Exercise details:
Starting at the line that contains "998x582 pixels." and ending with the last of the rows, edit the lines so "script icon" becomes "pencil icon" and nothing else changes. Leave the pictures out.

Task inputs:

____

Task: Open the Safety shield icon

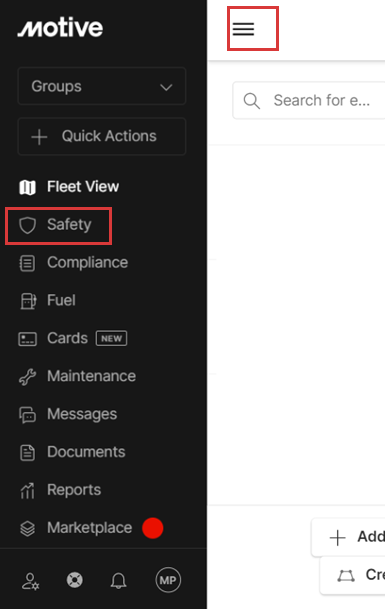Action: (28, 225)
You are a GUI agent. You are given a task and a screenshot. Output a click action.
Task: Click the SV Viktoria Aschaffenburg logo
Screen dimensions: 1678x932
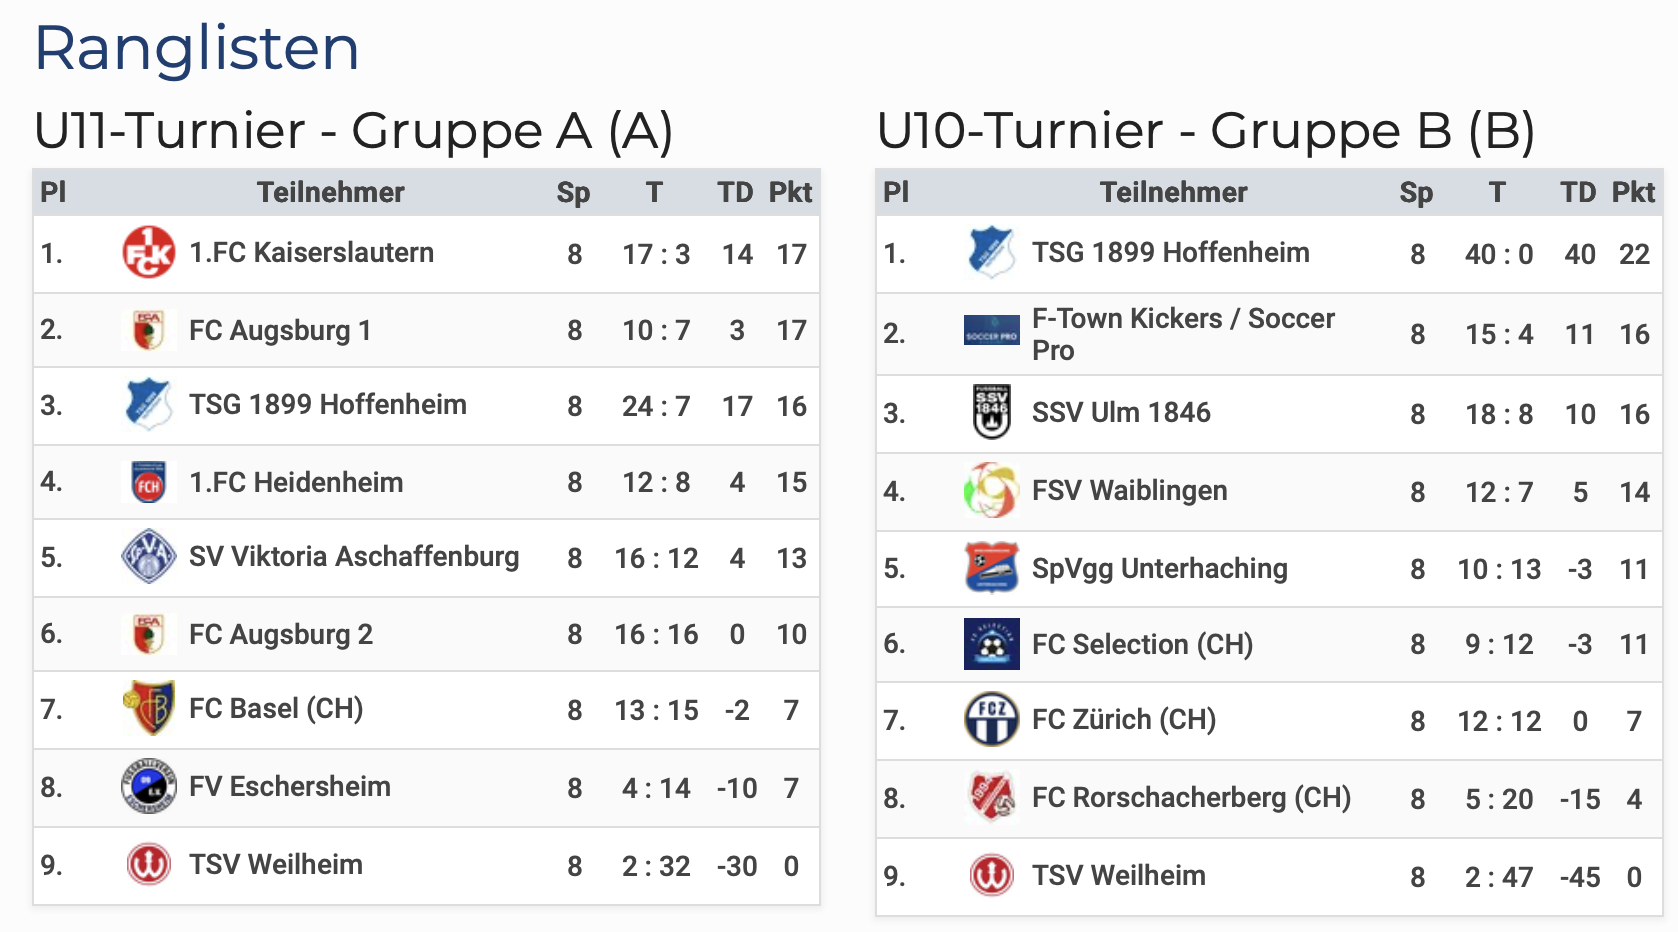tap(148, 557)
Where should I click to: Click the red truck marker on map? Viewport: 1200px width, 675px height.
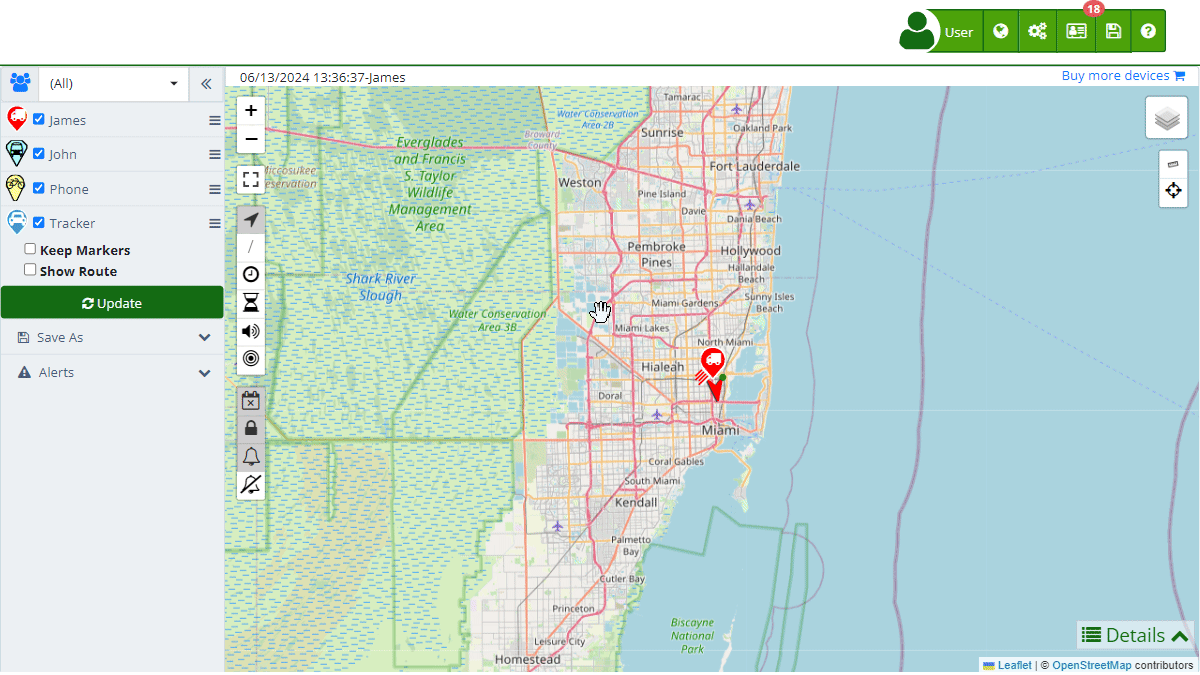(x=712, y=363)
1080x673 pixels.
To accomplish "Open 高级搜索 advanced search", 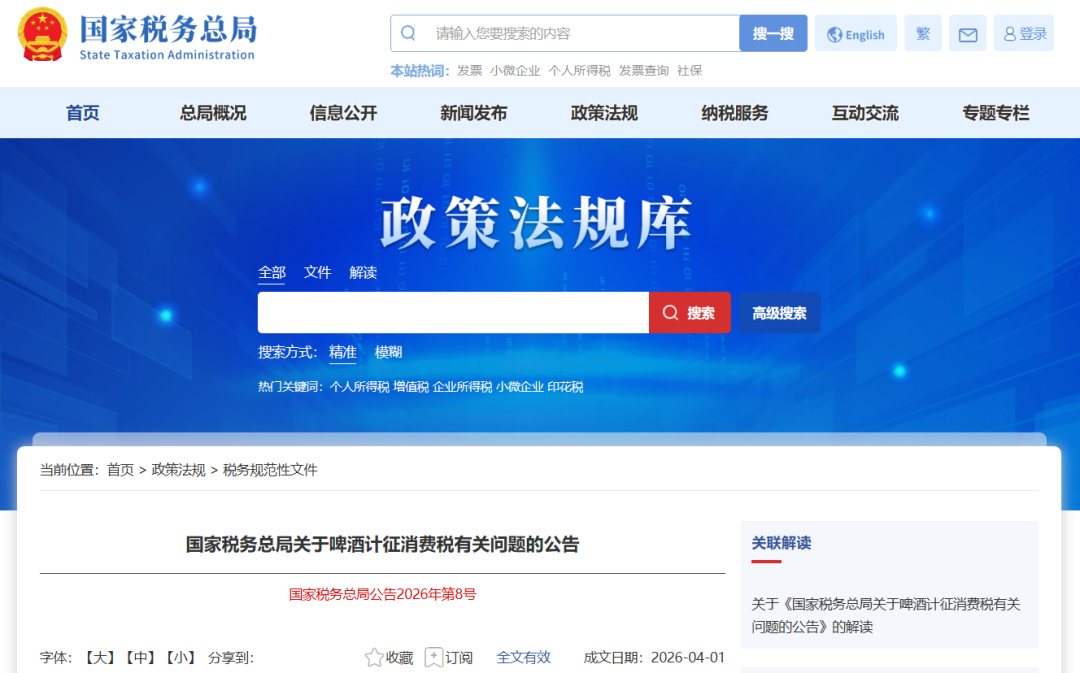I will [x=779, y=313].
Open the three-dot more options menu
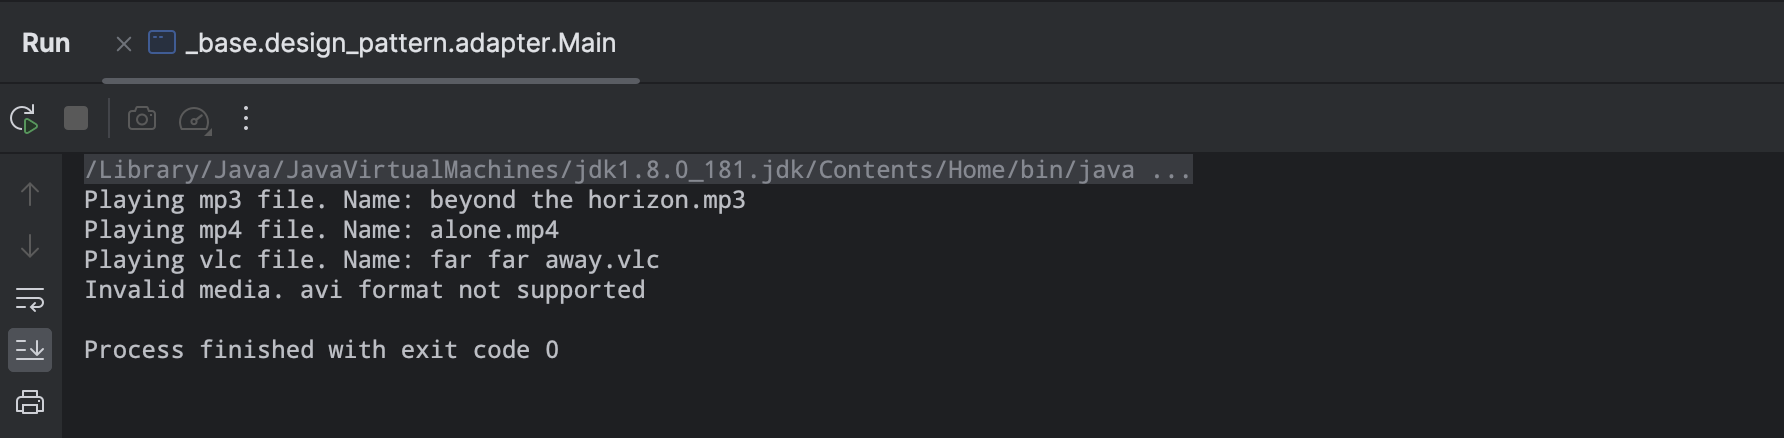Viewport: 1784px width, 438px height. [x=245, y=119]
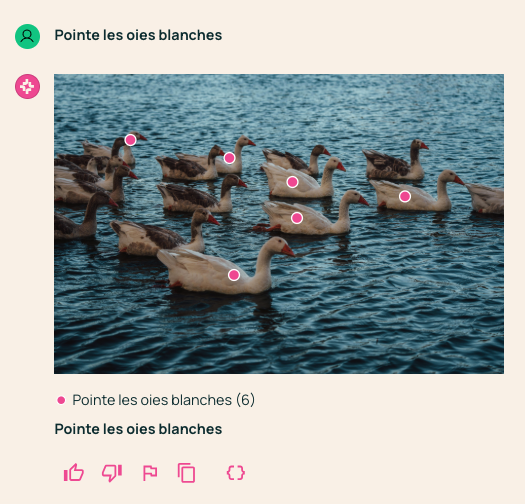Click the point marker on the top-left goose's head
525x504 pixels.
[x=130, y=140]
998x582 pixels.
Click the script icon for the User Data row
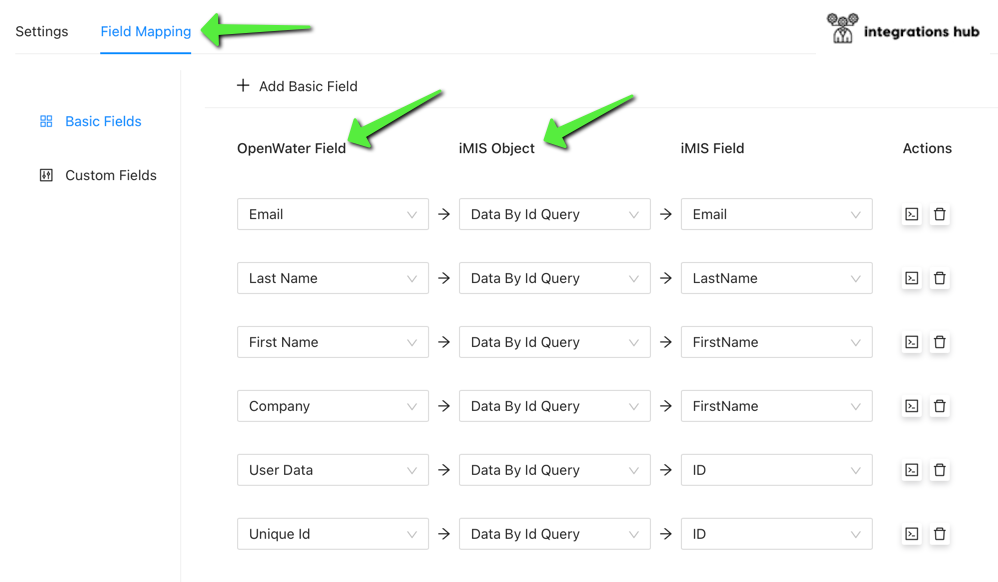[x=911, y=470]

____

Written response:
998x582 pixels.
Click the pencil icon for the User Data row
[x=911, y=470]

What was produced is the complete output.